> _Written problem a_:
According to Cobrali in the forum thread below, what is inside the device instead of it being a mech?

# START OF Reading text

# Voyeur Mech



## Asif (12/6/18)

Im not sure if this is the correct place to post this... but has anyone gotten their hands on one of these?? Whats your thoughts?

Reactions: Like 2


----------



## Rob Fisher (12/6/18)

There isn't one in the country to my knowledge... but I should be getting one after chatting to Victor at Stuttgart... all I know is they are highly rated in the HE game!


----------



## Cobrali (12/6/18)

Asif said:


> Im not sure if this is the correct place to post this... but has anyone gotten their hands on one of these?? Whats your thoughts?
> 
> View attachment 135144



No one in South Africa has one yet. And my one should only be ready at the end of the month. So there will be a post up on how it performs but so far internationally the guys are loving it. Also it's not a mech, it has a bomber pro mosfet chip inside it.

Reactions: Like 2


----------



## Asif (12/6/18)

Cobrali said:


> No one in South Africa has one yet. And my one should only be ready at the end of the month. So there will be a post up on how it performs but so far internationally the guys are loving it. Also it's not a mech, it has a bomber pro mosfet chip inside it.

# END OF Reading text
# START OF Extracted material

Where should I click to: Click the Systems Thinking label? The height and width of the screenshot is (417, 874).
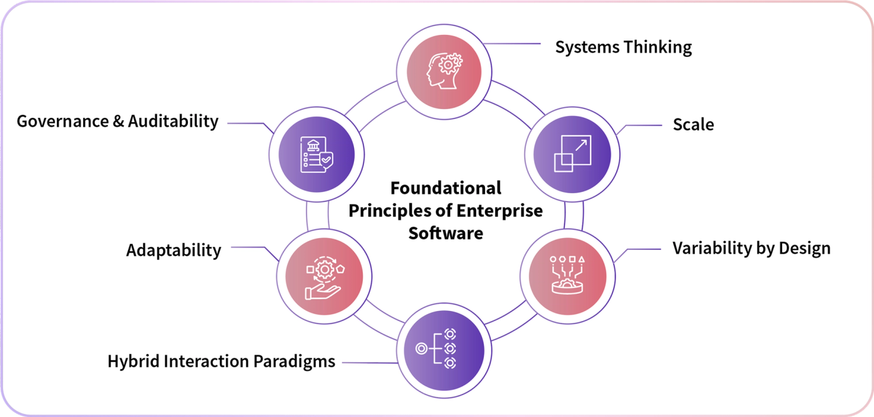pyautogui.click(x=624, y=47)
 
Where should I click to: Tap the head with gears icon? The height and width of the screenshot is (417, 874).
pyautogui.click(x=444, y=71)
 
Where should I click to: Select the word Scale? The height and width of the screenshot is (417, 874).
pyautogui.click(x=694, y=125)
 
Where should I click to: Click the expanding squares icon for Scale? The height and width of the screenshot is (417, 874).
pyautogui.click(x=572, y=153)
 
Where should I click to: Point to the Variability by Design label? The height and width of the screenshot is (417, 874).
pyautogui.click(x=752, y=249)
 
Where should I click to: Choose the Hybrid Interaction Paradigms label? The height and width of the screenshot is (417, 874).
pyautogui.click(x=221, y=362)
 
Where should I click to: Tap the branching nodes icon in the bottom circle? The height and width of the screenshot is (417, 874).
pyautogui.click(x=436, y=348)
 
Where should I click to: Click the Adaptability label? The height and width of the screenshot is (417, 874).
pyautogui.click(x=174, y=250)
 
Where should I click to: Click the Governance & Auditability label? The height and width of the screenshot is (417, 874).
pyautogui.click(x=117, y=122)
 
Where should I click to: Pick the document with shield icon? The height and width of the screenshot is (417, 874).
pyautogui.click(x=317, y=155)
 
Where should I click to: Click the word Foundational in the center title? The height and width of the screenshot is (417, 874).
pyautogui.click(x=446, y=188)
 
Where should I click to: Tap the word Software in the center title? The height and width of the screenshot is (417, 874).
pyautogui.click(x=446, y=234)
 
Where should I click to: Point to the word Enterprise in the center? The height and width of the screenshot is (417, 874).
pyautogui.click(x=499, y=211)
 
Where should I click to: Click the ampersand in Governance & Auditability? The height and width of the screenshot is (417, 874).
pyautogui.click(x=118, y=121)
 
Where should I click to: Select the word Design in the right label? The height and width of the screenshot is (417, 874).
pyautogui.click(x=805, y=249)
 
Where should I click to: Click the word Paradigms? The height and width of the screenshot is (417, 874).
pyautogui.click(x=294, y=362)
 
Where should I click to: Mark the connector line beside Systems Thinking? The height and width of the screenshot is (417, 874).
pyautogui.click(x=511, y=44)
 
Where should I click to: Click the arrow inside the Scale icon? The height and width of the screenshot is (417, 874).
pyautogui.click(x=581, y=145)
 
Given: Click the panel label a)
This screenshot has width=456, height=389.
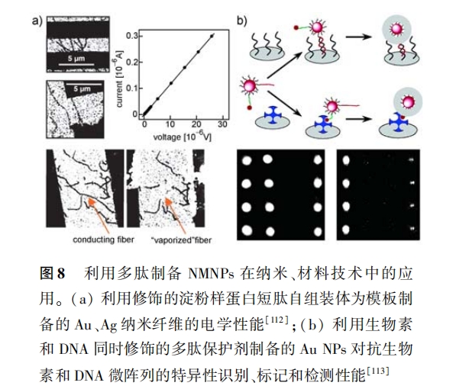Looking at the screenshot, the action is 37,21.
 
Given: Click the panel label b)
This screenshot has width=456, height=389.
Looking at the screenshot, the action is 241,21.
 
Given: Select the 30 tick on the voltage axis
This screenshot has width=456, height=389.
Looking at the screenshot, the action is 222,124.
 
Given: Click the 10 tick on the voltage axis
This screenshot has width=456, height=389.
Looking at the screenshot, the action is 170,124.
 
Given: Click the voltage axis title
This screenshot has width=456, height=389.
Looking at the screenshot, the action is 182,136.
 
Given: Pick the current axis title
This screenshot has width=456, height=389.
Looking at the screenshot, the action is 119,79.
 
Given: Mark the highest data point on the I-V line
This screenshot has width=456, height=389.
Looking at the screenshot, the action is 212,36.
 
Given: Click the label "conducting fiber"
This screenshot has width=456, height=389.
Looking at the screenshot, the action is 103,240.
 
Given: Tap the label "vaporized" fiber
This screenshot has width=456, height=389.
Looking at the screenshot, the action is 181,240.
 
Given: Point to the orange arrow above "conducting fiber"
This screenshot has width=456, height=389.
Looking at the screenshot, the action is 99,214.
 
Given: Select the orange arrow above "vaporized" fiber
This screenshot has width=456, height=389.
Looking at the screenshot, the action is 176,215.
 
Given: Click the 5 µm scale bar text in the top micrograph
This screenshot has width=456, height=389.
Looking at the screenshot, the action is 76,59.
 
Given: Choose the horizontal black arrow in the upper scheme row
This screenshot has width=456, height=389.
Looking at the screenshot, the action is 358,37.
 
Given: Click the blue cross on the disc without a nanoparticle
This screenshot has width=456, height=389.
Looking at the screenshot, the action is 272,115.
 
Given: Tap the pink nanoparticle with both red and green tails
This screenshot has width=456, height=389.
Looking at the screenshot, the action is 249,86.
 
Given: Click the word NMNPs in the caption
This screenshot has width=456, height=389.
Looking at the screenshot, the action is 211,274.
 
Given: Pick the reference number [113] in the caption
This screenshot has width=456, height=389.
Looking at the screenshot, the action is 378,371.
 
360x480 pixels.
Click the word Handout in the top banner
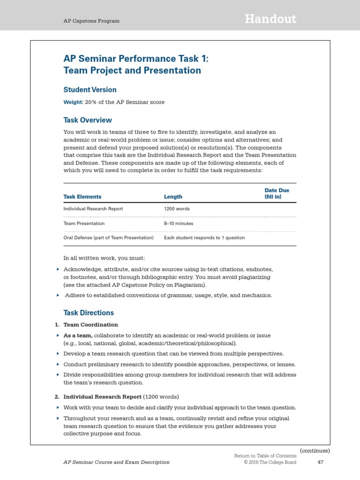[x=270, y=19]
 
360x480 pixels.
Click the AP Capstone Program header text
[x=91, y=21]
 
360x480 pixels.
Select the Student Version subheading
[x=90, y=90]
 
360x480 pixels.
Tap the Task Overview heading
[x=88, y=120]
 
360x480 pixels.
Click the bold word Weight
[x=73, y=102]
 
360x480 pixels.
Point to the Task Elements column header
[x=82, y=197]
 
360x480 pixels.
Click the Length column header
[x=173, y=197]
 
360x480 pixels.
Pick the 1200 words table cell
[x=177, y=209]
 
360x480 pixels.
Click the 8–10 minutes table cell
[x=179, y=224]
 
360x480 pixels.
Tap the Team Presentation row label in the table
[x=84, y=224]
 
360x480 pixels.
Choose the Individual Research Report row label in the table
[x=93, y=209]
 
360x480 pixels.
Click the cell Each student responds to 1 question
[x=204, y=238]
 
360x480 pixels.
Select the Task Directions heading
[x=89, y=313]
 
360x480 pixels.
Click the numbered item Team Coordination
[x=90, y=324]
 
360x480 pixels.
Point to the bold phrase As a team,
[x=78, y=336]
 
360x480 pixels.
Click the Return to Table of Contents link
[x=265, y=456]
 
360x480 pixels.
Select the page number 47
[x=321, y=462]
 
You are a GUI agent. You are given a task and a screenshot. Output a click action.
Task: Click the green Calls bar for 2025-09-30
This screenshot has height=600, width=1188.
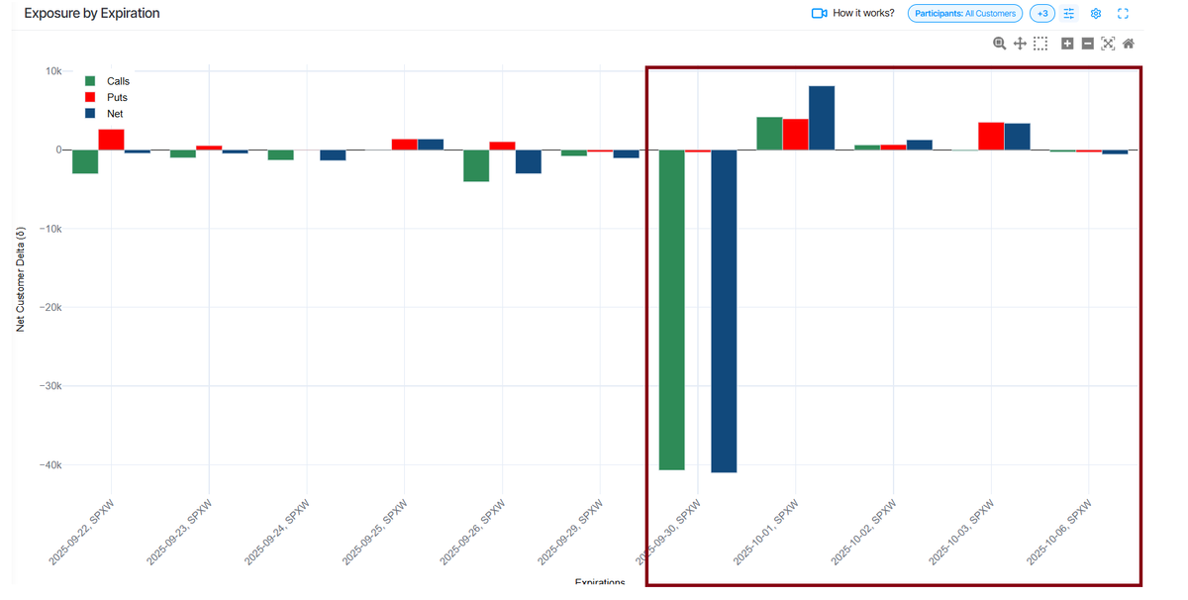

# END OF Extracted material

> _Written problem b_:
Write out the entries again, starting at the line that has "Where should I click to: Point to the word" and stopping after the line that has "pyautogui.click(x=294, y=362)". Add -81 to every x and y coordinate in the answers.

> _Task solution a_:
A bomber pro mosfet chip.

> _Task solution b_:
Where should I click to: Point to the word Enterprise in the center? The height and width of the screenshot is (417, 874).
pyautogui.click(x=418, y=130)
 
Where should I click to: Click the ampersand in Governance & Auditability? The height and width of the screenshot is (417, 874).
pyautogui.click(x=37, y=40)
 
Where should I click to: Select the word Design in the right label? The height and width of the screenshot is (417, 874).
pyautogui.click(x=724, y=168)
 
Where should I click to: Click the word Paradigms? The height and width of the screenshot is (417, 874).
pyautogui.click(x=213, y=281)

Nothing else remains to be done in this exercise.